* Selected excerpt
“What have I done? What have I done? I am a good person, but I did a bad thing.”
These words are the last thoughts of someone else—and tonight I become them. While these words might not be own, I say them aloud. “I am a good person, but I did a bad thing” The words repeat again in my voice, but my mouth is not moving. The words echo across my mind, filling me with a guilt I was unaware I had. They continue to repeat as I step into a dimly lit bathroom bathed in red. And it’s here that I am greeted by the horrific truth of what I did.
The Chalet is a remount of Annie Lesser’s smash-hit A(partment 8), which kicked off the ambitious The ABC Project—a series of twenty-six immersive experiences based on a location and a letter of the alphabet. Guests of The Overlook Film Festival were able escape the expansive halls and grand foyers to experience something a little more intimate. Meet a woman at a small alcove; remove your coat, your belongings, your inhibitions, and clear your mind. Nothing is more important that what you are about to experience.
While to share any details of the experience would spoil the beauty and personal connection felt during this ten-minute journey, I can speak to the larger themes. This show was intimate. Just you and one actress, in a small room permeated with vulnerability. It’s uncomfortable. A vast personal history exists between you and this person; she is there because of you. There’s no easing into this show. You are thrust into its poetically dark narrative and forced to be accountable, present, and open.

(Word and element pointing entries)
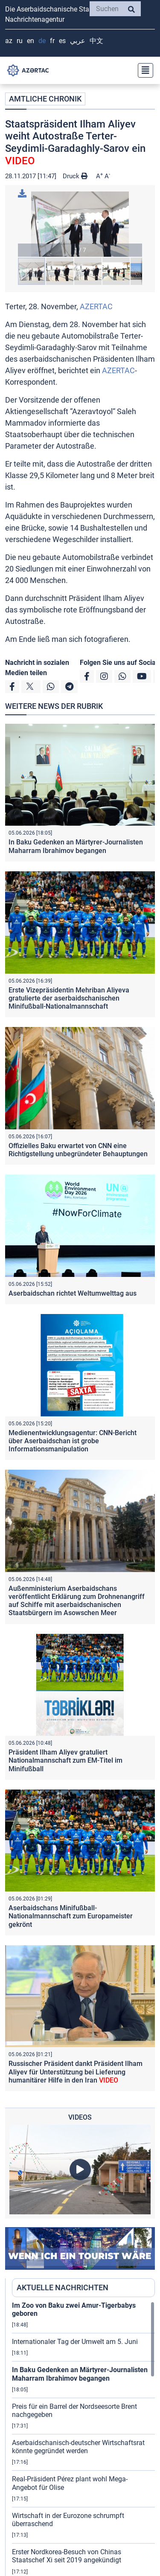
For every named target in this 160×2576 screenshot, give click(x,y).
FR (52, 41)
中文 (96, 41)
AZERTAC (96, 306)
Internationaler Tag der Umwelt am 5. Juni (75, 2342)
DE (42, 41)
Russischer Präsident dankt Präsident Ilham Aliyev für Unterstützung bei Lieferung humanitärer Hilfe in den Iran (76, 2072)
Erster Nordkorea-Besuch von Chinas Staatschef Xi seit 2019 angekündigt (66, 2556)
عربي (77, 41)
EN (30, 41)
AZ (8, 41)
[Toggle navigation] (143, 70)
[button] (80, 224)
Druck (75, 176)
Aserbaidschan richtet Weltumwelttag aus (73, 1293)
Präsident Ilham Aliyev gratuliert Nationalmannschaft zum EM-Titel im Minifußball (65, 1760)
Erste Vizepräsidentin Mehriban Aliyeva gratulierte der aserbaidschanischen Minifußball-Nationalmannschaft (69, 998)
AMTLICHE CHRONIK (45, 98)
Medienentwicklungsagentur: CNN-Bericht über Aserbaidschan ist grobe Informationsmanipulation (73, 1441)
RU (20, 41)
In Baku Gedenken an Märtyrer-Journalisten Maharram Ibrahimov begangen (76, 846)
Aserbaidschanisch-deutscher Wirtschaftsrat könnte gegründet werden (78, 2447)
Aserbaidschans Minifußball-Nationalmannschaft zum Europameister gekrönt (71, 1916)
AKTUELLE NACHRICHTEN (62, 2287)
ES (62, 41)
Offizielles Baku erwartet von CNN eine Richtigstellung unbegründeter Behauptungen (78, 1150)
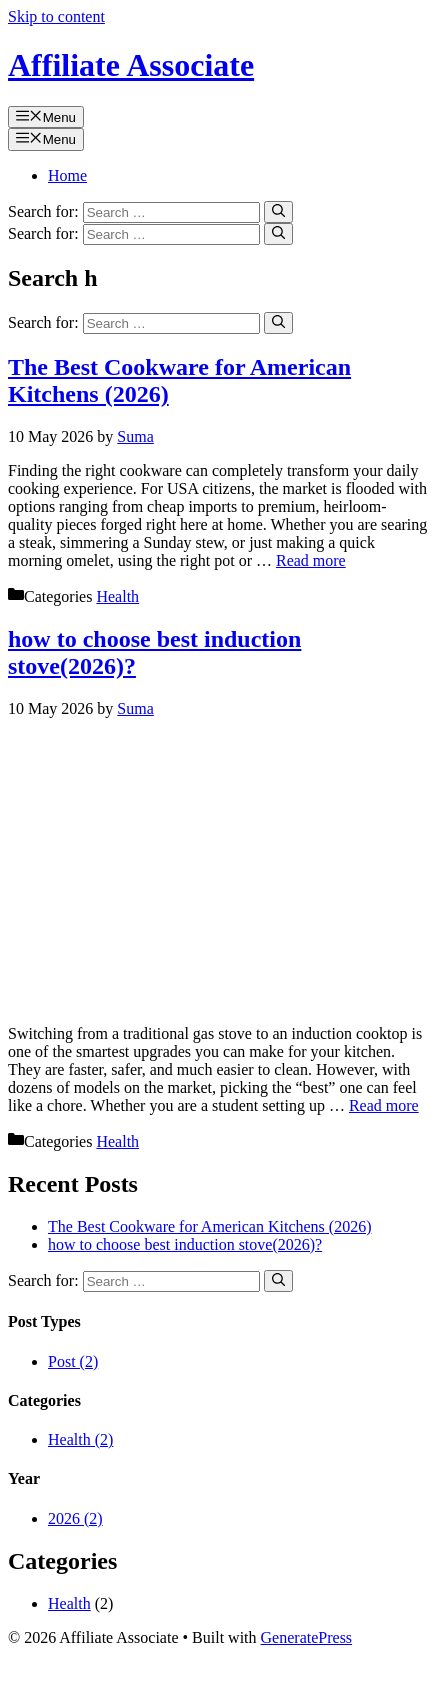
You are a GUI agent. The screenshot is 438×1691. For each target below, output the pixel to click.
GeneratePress (307, 1637)
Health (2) (80, 1439)
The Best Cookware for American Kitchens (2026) (209, 1226)
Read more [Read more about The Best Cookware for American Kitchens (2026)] (311, 560)
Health (117, 596)
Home (67, 175)
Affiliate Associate (131, 65)
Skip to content (56, 16)
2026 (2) (75, 1518)
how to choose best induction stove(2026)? (185, 1244)
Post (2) (73, 1361)
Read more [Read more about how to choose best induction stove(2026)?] (384, 1105)
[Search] (278, 212)
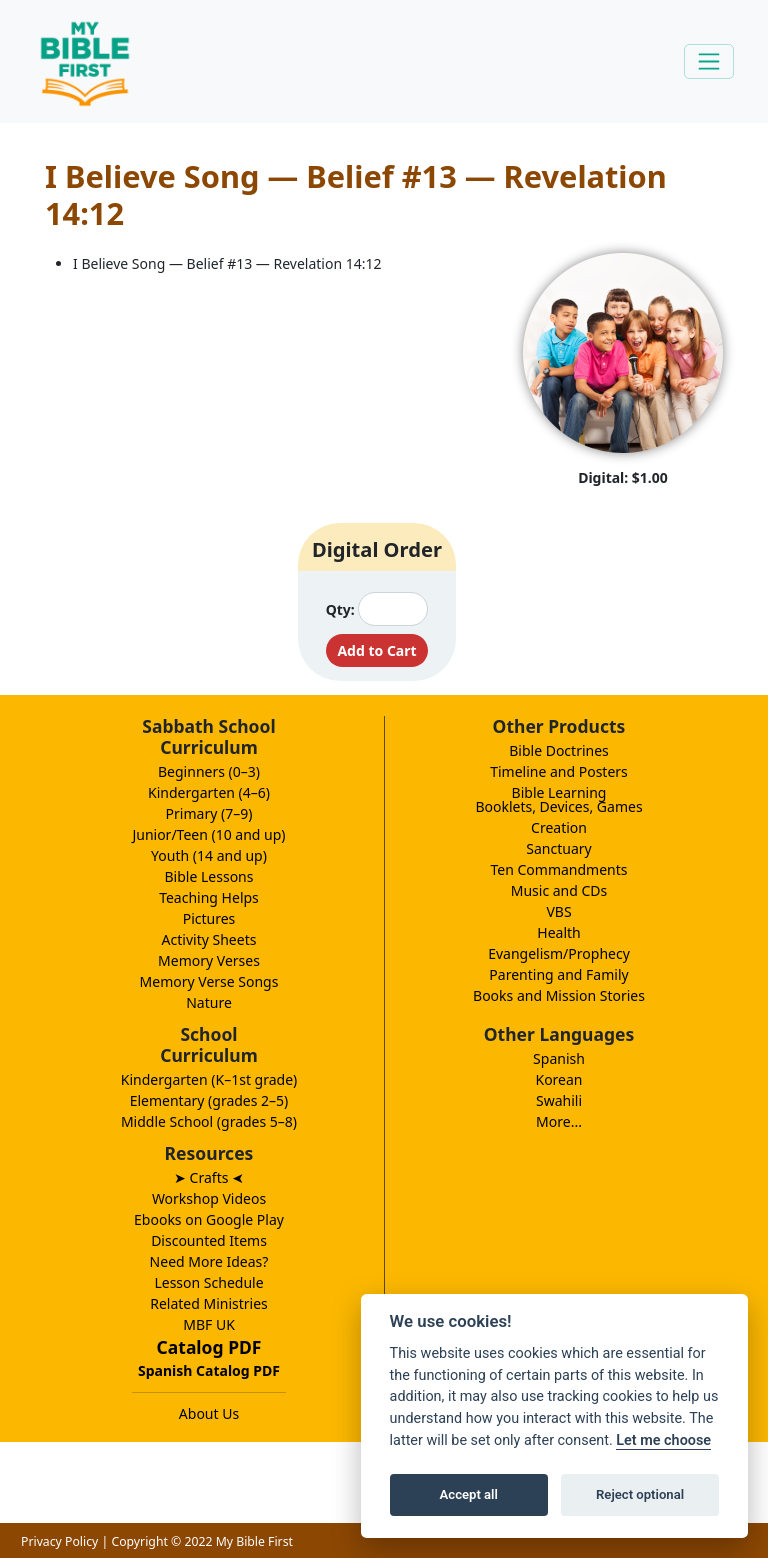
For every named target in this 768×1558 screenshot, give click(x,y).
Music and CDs (559, 890)
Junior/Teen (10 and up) (208, 834)
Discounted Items (209, 1240)
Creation (559, 827)
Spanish (559, 1058)
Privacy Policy (59, 1541)
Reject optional (640, 1494)
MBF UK (209, 1324)
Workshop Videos (209, 1198)
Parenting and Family (558, 974)
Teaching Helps (209, 897)
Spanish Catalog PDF (209, 1370)
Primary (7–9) (209, 813)
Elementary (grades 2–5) (209, 1100)
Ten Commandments (558, 869)
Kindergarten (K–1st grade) (209, 1079)
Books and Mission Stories (559, 995)
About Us (209, 1413)
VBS (558, 911)
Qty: (340, 609)
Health (558, 932)
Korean (558, 1079)
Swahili (559, 1100)
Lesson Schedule (208, 1282)
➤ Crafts (209, 1177)
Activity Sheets (209, 939)
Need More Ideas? (209, 1261)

* Problems to work on
A. Reproduce the passage of the review of The Chalet starting at "The Chalet is" and ending at "about to experience.".
B. Write the next part of the review of The Chalet, picking up after its final sentence.

* Responses
A.
The Chalet is a remount of Annie Lesser’s smash-hit A(partment 8), which kicked off the ambitious The ABC Project—a series of twenty-six immersive experiences based on a location and a letter of the alphabet. Guests of The Overlook Film Festival were able escape the expansive halls and grand foyers to experience something a little more intimate. Meet a woman at a small alcove; remove your coat, your belongings, your inhibitions, and clear your mind. Nothing is more important that what you are about to experience.

B.
Ultimately, The Chalet is an exercise in empathy. Open yourself up to the feelings of another person, and then try to understand what the feelings were that led you down this dark path. Once you understand your own emotions and those of the young girl in front of you, you become inextricably intertwined with this experience. Where you end and it begins is blurred. The feelings that are implanted will reside within you for weeks—if not years.
This show speaks volumes of Annie Lesser’s artistry and Keight Leighn’s fearlessness. Leighn gives Lesser’s work a body to inhabit, taking formless brilliance and giving it shape. Thus, this living breathing performance adapts to each patron differently—depending on their actions, responses, feelings. It becomes something special in that each moment is fleeting; disappearing with the water down the bathtub drain.
This is a true work of art that cannot be explained; it has to be experienced. It’s a story of love and the horrors behind it. But it’s more-so a story of you and your willingness to empathize with another person. Open your heart and step into that apartment, or that chalet, and remember: you are a good person, but you did a bad thing.
As The Chalet is a remount of A(partment 8), please check the Fringe Festival Page for more information and for tickets. This is a must see show! For more information on The ABC Project, please check their Facebook.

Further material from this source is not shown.